#### YOUR GOAL
If a line in the data holds "Mississauga", copy that line out in full.

#### EXERCISE MATERIAL
══════════════════════════════
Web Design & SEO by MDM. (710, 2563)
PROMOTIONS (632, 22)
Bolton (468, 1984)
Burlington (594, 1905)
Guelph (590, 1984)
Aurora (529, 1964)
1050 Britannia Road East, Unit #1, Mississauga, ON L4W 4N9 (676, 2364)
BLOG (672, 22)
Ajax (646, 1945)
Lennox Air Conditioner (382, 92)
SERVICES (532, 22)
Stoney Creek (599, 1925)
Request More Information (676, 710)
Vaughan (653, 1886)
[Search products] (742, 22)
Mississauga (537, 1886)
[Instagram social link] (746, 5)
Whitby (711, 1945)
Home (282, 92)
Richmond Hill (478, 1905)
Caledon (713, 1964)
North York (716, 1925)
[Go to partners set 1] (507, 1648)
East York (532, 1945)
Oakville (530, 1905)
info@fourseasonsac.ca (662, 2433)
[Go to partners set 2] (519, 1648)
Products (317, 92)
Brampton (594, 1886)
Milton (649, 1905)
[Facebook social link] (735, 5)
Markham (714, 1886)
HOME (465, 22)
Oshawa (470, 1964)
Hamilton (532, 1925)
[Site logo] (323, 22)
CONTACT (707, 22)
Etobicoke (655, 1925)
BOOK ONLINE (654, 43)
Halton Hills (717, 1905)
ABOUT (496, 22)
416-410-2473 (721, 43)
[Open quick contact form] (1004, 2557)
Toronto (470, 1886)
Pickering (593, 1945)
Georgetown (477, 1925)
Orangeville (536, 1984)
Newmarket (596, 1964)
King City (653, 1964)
══════════════════════════════
#### WRITTEN ANSWER
1050 Britannia Road East, Unit #1, Mississauga, ON L4W 4N9 (676, 2364)
Mississauga (537, 1886)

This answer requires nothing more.